▸ **ACTIVITY**: If a line in the records below contains the word "trykkavløp", copy it out.

Pixel coordinate grounding data
..............................
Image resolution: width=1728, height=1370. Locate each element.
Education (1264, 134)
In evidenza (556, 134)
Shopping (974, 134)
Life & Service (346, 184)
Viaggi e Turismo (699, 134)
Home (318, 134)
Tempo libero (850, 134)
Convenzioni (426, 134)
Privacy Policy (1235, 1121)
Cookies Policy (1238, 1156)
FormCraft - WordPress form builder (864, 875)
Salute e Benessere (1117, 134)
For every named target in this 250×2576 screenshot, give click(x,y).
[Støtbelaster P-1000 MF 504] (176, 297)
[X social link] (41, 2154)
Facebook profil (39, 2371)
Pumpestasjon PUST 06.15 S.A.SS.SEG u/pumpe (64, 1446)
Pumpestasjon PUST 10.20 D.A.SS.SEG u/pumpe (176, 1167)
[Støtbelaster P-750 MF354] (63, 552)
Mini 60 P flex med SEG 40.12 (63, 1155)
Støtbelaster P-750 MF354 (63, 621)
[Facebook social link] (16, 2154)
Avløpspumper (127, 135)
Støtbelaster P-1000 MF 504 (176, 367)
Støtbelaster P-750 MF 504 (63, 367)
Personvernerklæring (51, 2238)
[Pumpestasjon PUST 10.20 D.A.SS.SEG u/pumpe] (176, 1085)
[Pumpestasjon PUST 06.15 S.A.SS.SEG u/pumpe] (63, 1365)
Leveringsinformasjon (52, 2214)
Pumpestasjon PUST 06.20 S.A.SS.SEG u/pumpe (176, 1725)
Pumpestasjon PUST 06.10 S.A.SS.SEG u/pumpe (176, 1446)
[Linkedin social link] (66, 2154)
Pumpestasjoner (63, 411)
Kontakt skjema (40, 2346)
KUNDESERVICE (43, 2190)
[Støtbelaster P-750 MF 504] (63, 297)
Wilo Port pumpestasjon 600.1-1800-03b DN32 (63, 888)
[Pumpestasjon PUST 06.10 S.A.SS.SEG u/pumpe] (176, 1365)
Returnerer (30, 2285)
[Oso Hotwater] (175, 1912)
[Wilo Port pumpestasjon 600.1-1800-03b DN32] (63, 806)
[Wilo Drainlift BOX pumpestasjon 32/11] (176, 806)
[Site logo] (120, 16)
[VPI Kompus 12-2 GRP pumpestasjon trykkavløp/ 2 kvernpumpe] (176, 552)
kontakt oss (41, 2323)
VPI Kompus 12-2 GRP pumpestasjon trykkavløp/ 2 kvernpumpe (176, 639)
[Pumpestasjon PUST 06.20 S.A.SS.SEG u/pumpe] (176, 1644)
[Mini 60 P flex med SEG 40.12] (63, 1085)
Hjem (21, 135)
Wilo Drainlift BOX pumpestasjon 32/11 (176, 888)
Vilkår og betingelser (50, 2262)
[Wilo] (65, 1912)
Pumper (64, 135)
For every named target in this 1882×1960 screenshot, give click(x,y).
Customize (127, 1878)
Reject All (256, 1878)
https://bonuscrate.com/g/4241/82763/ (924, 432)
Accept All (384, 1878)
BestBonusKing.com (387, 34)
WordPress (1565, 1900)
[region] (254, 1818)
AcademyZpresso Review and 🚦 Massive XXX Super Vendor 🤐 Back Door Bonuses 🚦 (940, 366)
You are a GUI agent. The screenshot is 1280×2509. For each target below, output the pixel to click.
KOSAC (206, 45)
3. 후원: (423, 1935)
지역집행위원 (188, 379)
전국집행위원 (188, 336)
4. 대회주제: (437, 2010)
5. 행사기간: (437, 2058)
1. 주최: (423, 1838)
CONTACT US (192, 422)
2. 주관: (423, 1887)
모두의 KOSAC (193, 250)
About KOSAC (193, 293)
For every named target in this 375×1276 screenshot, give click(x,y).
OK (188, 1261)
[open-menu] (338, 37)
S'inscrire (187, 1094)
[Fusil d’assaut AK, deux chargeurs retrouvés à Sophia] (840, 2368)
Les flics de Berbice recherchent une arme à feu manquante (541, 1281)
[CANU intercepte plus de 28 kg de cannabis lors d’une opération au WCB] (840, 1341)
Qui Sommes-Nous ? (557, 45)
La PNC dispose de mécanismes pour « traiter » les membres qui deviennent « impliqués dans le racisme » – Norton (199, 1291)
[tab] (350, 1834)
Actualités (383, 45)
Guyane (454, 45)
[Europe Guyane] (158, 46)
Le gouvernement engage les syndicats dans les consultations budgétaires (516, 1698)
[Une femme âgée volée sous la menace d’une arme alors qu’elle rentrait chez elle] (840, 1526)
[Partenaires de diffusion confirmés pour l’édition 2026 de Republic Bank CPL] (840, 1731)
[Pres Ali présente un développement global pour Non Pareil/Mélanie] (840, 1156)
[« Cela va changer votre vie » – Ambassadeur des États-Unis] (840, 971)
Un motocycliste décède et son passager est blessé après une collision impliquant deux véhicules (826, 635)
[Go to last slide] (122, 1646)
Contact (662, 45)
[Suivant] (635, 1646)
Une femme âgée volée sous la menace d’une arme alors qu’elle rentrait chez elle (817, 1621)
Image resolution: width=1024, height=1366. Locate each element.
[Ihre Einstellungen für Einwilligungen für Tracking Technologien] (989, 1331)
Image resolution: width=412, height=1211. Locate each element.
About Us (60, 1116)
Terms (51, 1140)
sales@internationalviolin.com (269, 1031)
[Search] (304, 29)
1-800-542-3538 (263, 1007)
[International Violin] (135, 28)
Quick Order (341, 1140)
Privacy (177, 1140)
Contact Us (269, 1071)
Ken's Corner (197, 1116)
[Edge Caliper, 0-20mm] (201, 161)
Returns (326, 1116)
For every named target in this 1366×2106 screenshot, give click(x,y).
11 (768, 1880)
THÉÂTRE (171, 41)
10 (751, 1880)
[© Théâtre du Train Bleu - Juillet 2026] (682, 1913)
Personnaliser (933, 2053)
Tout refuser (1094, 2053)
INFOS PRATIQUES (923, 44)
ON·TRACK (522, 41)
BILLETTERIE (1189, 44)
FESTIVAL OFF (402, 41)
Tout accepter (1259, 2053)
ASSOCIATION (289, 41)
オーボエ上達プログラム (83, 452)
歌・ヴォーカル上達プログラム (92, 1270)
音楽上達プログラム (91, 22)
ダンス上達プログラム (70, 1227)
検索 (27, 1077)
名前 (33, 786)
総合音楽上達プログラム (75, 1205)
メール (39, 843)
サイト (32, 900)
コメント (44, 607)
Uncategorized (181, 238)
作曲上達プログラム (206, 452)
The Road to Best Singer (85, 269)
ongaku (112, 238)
..............................
▸ **ANSWER TO THIS EXERCISE**:
[VPI Kompus 12-2 GRP pumpestasjon trykkavløp/ 2 kvernpumpe] (176, 552)
VPI Kompus 12-2 GRP pumpestasjon trykkavløp/ 2 kvernpumpe (176, 639)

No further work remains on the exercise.